Alberto Saldon, responsável pela comunicação da Companhia de Vinhos de Zamora, destaca as consequências das sanções no mercado espanhol.

“A saída do mercado britânico da União Europeia vai ser um golpe para a indústria agro-alimentar espanhola, especificamente para o setor vitivinícola, porque as exportações serão sujeitas a taxas e direitos aduaneiros”.

Donald Trump quer aplicar taxas aos vinhos de França, Alemanha e Espanha.

Segundo os dados do Observatório Espanhol do Mercado do Vinho, em 2018, a Espanha exportou 90 milhões de litros para os Estados Unidos, o que equivale a um valor total de 325 milhões de euros.

Adolfo Gatell, Diretor Geral do Guia Peñin, sublinha a situação particular do setor vitivinícola espanhol.

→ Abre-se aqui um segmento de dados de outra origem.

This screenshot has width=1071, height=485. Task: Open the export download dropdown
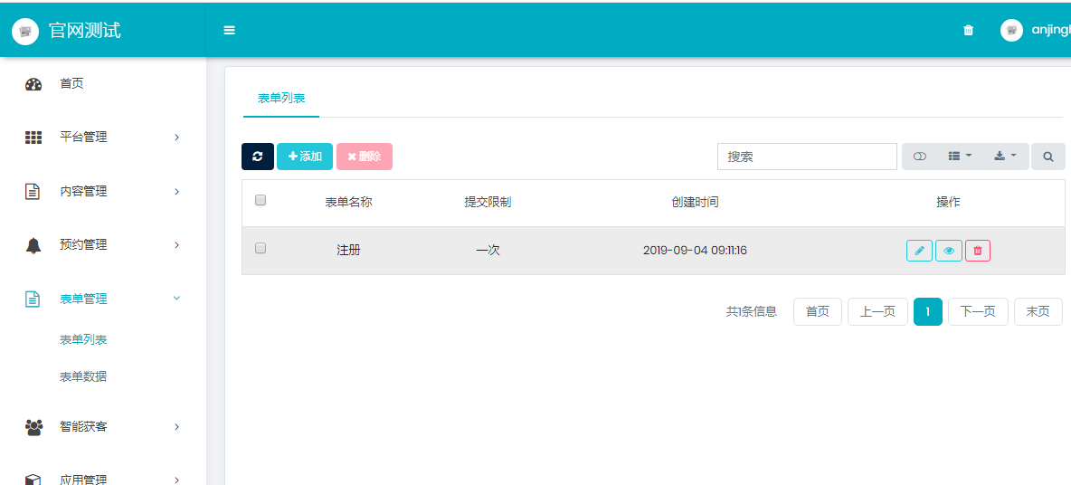click(x=1004, y=157)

"As consequências das sanções dos Estados Unidos e do Brexit são muito diferentes. O Brexit vai afetar todos os vinhos europeus: franceses, italianos, alemães, que são os nossos grandes concorrentes mundiais, tanto em quantidade como em qualidade. Por outro lado, as tarifas dos Estados Unidos são apenas para os vinhos dos países que têm ligações ao grupo Airbus. Assim, não afetará outros países como Portugal, Itália, Grécia, Áustria. Outros países que não fazem parte do projecto Airbus".

Para contrariar a queda nas exportações, muitos produtores espanhóis apostam agora nos mercados asiáticos, onde o vinho tem grande potencial de crescimento. No último ano, a Espanha exportou 81 milhões de litros para a China. A indústria de vinhos chinesa cresce rapidamente mas ainda depende da importação para dar resposta ao consumo do mercado interno.